TEXTO FORNECIDO:
+++

A herança dos trajes dos gadzarts

Popularização do traje gadzart
Os costumes e traje dos alunos das escolas francesas de artes e ofícios foram reaproveitados desde a segunda metade do século XX por estudantes do ensino superior politécnico. É o caso da École Nationale Supérieure d'Arts e Métiers, documentada nesta fotografia.
O modelo é ainda partilhado por alunos das "Quat'z'arts" que ministram cursos médios de arquitectura, pintura, escultura e gravura.


Zagalon
O "zagalon" é o uniforme de prestígio, ou farda de honra de escolas técnicas francesas. Em uso desde pelo menos 1806, o "zagalon" seguiu as reformas vestimentárias militares. Abolido o porte diário obrigatório no final da Primeira Guerra Mundial, o traje mantinha do passado o sobretudo, mas desde 1935 espelhava forte influência do modelo masculino consagrado pela marinha francesa: padrão azul marinho, botões dourados, galões nas mangas do casaco e boné.
Em 1964, a École de Cluny passou a regime misto, tendo o antigo aluno Jacques Estérel concebido o modelo feminino composto por saia-casaco e boné. Como se pode ver, o "uniforme de prestige" feminino segue de perto o tailleur das enfermeiras da Segunda Guerra Mundial, o chamado fato da hospedeira de aviação nos países ocidentais e o fato preto que fora consagrado pelas alunas dos liceus de Lisboa e Porto desde 1914, com posterior consagração no Orfeão da Universidade do Porto (1946) e Teatro dos Estudantes da Universidade de Coimbra (1951).
Imagem: colecção de uniformes da École de Cluny


Primitivo uniforme Gadzart
Reconstituição do uniforme militar das escolas francesas de artes e ofícios conforme o modelo napoleónico usado em 1806 e anos ulteriores.
Este manequim esteve em exposição na École de Châlons durante o bicentenário celebrado em 2006.
As semelhanças com o uniforme da École Polytechnique são evidentes, sem prejuízo das posteriores divergências: entre a segunda metade do século XIX e a Segunda Guerra Mundial, o uniforme das escolas francesas de artes e ofícios seguirá um figurino militar bastante simplificado, de par e passo com os modelos consagrados pelas corporações de bombeiros, polícias de segurança cívicas, carteiros e pilotos de aviação civil.

+++

DADOS BRUTOS:

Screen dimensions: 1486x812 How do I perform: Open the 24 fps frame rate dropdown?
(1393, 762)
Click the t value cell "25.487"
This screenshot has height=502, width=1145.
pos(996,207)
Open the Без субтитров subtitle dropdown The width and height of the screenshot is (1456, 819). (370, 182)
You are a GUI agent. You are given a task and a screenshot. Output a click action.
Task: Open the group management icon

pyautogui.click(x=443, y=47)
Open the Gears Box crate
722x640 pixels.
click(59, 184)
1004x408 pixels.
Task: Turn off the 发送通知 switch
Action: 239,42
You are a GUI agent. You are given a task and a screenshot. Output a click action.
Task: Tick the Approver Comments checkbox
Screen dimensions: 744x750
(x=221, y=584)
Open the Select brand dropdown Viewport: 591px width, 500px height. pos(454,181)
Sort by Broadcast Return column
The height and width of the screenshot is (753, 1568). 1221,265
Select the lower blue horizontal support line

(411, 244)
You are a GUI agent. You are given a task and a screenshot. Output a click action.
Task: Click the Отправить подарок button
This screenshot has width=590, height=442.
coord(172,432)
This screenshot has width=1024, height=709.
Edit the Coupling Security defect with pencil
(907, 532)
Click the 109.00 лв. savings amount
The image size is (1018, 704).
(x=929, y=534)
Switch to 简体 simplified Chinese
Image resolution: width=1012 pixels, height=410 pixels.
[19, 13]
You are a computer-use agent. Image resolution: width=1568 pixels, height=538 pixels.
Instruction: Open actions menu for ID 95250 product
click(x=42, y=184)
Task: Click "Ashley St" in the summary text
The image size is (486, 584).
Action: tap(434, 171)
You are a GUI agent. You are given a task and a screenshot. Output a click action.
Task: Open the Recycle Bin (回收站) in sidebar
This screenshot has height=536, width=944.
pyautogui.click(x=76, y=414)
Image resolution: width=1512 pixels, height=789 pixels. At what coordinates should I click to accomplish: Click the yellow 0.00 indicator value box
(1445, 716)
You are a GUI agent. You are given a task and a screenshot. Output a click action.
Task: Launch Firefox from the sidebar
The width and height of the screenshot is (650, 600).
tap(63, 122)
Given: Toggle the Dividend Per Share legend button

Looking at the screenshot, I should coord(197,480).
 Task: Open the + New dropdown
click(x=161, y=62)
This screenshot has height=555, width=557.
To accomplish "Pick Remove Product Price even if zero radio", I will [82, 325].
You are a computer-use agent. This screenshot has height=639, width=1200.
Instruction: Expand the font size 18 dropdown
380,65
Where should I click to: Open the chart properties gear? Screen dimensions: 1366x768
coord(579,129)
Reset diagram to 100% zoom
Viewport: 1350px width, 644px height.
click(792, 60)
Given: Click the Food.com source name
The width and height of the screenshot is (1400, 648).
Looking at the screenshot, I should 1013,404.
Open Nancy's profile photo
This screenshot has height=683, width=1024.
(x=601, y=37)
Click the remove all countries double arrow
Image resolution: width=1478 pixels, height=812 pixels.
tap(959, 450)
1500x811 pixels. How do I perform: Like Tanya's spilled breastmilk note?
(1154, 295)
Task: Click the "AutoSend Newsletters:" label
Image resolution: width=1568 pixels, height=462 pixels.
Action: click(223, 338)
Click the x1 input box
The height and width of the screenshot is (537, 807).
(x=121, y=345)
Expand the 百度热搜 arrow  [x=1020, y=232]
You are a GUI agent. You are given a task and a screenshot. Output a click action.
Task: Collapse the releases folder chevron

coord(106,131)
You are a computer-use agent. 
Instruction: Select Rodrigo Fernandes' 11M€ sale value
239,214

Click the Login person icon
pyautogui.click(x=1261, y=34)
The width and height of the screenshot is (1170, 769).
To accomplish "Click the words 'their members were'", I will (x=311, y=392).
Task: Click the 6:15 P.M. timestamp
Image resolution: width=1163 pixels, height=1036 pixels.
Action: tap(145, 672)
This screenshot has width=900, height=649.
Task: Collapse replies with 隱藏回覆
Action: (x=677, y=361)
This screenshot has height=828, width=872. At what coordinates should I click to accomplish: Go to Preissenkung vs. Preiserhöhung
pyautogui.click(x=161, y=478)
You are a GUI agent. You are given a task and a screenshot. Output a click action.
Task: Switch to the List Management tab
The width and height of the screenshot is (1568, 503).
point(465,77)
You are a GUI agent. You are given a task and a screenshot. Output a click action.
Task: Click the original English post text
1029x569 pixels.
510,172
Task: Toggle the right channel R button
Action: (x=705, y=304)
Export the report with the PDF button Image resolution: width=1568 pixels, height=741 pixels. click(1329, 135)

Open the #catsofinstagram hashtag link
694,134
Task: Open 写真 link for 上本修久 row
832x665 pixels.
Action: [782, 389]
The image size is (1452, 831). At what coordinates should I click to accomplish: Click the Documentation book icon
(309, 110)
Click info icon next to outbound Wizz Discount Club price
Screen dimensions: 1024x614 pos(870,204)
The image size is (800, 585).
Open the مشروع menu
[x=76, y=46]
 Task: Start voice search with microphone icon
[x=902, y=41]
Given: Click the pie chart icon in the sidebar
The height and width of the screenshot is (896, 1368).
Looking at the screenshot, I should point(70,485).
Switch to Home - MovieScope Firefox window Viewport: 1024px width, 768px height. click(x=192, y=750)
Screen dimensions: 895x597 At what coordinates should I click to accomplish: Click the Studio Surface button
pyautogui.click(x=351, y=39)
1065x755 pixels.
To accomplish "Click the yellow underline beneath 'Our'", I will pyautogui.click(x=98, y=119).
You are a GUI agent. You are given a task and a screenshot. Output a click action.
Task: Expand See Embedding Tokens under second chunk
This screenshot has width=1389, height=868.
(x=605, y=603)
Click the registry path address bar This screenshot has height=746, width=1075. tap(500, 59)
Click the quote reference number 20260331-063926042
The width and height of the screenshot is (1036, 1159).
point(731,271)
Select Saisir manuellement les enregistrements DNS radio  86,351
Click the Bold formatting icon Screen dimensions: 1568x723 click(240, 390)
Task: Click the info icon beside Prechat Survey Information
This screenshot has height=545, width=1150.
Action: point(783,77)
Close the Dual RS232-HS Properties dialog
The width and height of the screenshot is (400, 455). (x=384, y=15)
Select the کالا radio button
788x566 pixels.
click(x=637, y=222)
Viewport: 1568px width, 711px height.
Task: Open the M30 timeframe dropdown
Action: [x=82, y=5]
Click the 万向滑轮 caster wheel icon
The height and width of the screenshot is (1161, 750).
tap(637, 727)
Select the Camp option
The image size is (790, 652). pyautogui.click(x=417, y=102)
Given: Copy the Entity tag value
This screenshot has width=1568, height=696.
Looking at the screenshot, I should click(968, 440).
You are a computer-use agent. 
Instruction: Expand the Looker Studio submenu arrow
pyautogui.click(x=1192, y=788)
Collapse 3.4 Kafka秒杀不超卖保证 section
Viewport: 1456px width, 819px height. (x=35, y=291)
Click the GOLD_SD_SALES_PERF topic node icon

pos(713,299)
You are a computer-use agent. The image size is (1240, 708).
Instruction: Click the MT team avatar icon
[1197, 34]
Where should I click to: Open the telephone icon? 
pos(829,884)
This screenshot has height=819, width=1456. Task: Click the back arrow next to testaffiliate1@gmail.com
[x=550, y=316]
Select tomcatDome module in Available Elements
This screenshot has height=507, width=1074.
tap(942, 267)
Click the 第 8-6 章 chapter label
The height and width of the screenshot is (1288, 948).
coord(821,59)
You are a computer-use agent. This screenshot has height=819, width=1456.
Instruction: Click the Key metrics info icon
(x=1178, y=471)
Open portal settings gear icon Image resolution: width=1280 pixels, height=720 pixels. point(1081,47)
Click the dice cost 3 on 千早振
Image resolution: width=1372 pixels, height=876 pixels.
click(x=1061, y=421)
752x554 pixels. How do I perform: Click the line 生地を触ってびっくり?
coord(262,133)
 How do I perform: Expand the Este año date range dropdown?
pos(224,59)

+++

REQUISITOS DO PROBLEMA: Atualize o trecho do texto sobre os trajes dos gadzarts que abre com as palavras "Em 1964, a École" e fecha com "de Coimbra (1951).", substituindo "tailleur" por "conjunto".

SOLUÇÃO:
Em 1964, a École de Cluny passou a regime misto, tendo o antigo aluno Jacques Estérel concebido o modelo feminino composto por saia-casaco e boné. Como se pode ver, o "uniforme de prestige" feminino segue de perto o conjunto das enfermeiras da Segunda Guerra Mundial, o chamado fato da hospedeira de aviação nos países ocidentais e o fato preto que fora consagrado pelas alunas dos liceus de Lisboa e Porto desde 1914, com posterior consagração no Orfeão da Universidade do Porto (1946) e Teatro dos Estudantes da Universidade de Coimbra (1951).